* [DOCUMENT EXTRACT]
Thomas says the pandemic created an intense supply shock, separate from the 2008 crisis’s liquidity issues and is still resonant in the current cycle, with debates ongoing around what the future of affordability, rent growth and resident stability looks like moving forward.
William Colgan, managing partner at New Jersey-based real estate manager CHA Partners, who oversees the firm’s financing, says more caution is expected around multifamily lending deals when looking at the increase in construction costs and, subsequently, the delivery of new products.
Colgan says moving on deals in the current environment requires more scrutiny around development yields and increasing project costs. This, in turn, means a need for higher net operating income on any given project for it to make sense to move forward. Scott Modelski, managing director and office head at New York-based real estate advisory Black Bear Capital Partners, says the uptick in scrutiny will result in more wait-and-see approaches when it comes to sitting on land sites and developing more multifamily properties.
Modelski says floating-rate financing has even lost some attractiveness in the current market, leading borrowers to scrabble for fixed-rate alternatives when deals are difficult to get with Fannie Mae or Freddie Mac.
“You’re more focused than ever on cashflow,” Modelski says, noting the new environment is creating more bumps when it comes to assessing the debt service coverage. Modelski adds that cap rates have not moved as much as people might have expected and mortgages have lagged slightly.
“When rates are pretty much on par with what your cap rates are, it’s hard for you to get full leverage on a 75 percent loan-to-value deal,” Modelski says. “You’re really more in the 60 percentiles, from what we’re seeing, and some deals may be even lower on what you can get from a stabilized execution.”

* [EXTRACTED INFORMATION]
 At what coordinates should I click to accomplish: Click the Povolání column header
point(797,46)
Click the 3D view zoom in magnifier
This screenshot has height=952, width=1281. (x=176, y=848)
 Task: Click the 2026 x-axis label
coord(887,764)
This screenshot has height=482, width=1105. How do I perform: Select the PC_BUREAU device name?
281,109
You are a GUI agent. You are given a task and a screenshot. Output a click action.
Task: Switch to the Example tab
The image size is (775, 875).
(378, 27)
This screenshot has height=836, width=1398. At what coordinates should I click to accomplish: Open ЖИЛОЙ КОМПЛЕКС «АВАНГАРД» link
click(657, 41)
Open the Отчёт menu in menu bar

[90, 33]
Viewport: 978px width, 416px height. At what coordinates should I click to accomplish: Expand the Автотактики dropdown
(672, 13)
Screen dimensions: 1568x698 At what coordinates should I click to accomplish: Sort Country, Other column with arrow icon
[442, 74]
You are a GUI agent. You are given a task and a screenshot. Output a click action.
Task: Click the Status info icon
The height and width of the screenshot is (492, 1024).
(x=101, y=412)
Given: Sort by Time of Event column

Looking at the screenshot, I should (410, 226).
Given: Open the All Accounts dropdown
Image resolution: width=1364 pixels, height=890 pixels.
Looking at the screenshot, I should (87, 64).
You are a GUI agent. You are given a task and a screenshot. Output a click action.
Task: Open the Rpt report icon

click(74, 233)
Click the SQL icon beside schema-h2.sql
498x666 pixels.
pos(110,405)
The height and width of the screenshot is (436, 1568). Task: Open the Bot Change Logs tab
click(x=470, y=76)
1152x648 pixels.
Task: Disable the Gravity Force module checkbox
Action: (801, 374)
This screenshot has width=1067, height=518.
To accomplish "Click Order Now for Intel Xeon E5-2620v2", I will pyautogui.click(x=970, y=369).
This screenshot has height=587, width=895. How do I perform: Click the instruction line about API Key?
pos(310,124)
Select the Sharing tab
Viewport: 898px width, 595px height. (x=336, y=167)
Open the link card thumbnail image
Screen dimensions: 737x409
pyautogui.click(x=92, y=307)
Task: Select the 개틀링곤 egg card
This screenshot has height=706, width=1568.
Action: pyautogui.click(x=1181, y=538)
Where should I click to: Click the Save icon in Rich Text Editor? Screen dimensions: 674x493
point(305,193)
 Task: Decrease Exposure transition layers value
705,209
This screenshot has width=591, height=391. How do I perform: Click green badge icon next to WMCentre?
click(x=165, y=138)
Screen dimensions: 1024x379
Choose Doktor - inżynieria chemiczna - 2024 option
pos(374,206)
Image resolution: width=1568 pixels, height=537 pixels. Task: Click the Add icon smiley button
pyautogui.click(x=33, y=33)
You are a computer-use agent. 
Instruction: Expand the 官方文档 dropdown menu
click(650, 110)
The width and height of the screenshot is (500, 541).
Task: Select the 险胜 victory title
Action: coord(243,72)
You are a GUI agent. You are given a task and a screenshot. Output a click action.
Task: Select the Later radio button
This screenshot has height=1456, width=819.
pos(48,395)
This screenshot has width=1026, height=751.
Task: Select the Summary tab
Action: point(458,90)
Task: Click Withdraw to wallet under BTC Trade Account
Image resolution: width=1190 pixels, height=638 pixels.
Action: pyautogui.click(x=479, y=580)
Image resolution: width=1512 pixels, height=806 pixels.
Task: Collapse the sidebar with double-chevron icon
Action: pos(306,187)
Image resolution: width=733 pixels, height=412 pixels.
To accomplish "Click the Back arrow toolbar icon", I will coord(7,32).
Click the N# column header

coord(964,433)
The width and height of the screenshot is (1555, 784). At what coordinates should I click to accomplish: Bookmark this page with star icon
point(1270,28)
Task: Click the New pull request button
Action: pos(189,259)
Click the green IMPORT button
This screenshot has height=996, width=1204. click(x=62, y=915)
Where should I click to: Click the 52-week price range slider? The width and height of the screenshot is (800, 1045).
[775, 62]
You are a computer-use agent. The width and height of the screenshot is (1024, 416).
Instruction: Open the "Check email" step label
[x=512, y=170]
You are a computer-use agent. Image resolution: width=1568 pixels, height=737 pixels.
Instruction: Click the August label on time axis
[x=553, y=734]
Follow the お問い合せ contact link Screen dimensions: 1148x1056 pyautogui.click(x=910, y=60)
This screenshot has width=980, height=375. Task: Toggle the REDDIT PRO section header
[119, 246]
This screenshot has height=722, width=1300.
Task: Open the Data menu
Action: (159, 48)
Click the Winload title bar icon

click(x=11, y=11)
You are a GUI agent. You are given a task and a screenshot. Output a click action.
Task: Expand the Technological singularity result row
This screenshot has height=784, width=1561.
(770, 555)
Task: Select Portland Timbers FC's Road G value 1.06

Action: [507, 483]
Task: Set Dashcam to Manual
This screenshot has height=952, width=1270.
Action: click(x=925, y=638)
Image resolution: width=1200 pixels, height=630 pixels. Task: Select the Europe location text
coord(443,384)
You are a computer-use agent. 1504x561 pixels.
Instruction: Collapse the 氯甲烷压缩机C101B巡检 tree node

* [TASK INSTRUCTIONS]
(1) Quote the multifamily financing article word for word, starting at "Colgan says moving" and ending at "or Freddie Mac.".
(2) Name every company or organization that the multifamily financing article mentions.
(3) Carry on writing the multifamily financing article from the point where it stops.

* [ANSWER SECTION]
(1)
Colgan says moving on deals in the current environment requires more scrutiny around development yields and increasing project costs. This, in turn, means a need for higher net operating income on any given project for it to make sense to move forward. Scott Modelski, managing director and office head at New York-based real estate advisory Black Bear Capital Partners, says the uptick in scrutiny will result in more wait-and-see approaches when it comes to sitting on land sites and developing more multifamily properties.
Modelski says floating-rate financing has even lost some attractiveness in the current market, leading borrowers to scrabble for fixed-rate alternatives when deals are difficult to get with Fannie Mae or Freddie Mac.

(2) CHA Partners, Black Bear Capital Partners, Fannie Mae, Freddie Mac

(3)
The best new deal
For multifamily loans, this means more cautious underwriting from banks and considerable spikes in interest reserve accounts among other budgeting tweaks. Tingting Zhang, founder and chief executive officer of the El Segundo, California-based commercial real estate credit investment firm TerraCotta Group, says in a standard environment, multifamily rental prices are supposed to be able to catch up and match inflation more efficiently compared to the office sector.
“The curve will come down if inflation continues, because at a certain point the affordability factor kicks in,” Zhang says. “There’s only so much that the tenant can pay.”
She notes the current multifamily market has become more interesting because rental affordability widely varies across different geographies and only some still have room for growth.
“When rents are not increasing, the cap rate is going to expand as a result in an inflationary environment,” Zhang says. “As a result, we actually see that in some of the Sunbelt markets. Although there’s still greater demand for multifamily space, the combination of significant rental growth leading the affordability factor in the inflationary environment may not be a good thing.”
In the current environment, lending on multifamily assets still offers stable ground for banks and managers across the spectrum because of the post-GFC adaptations and the overall evolution seen in the market, which has been institutionally friendly. But many are on watch for potential factors capable of undermining momentum further.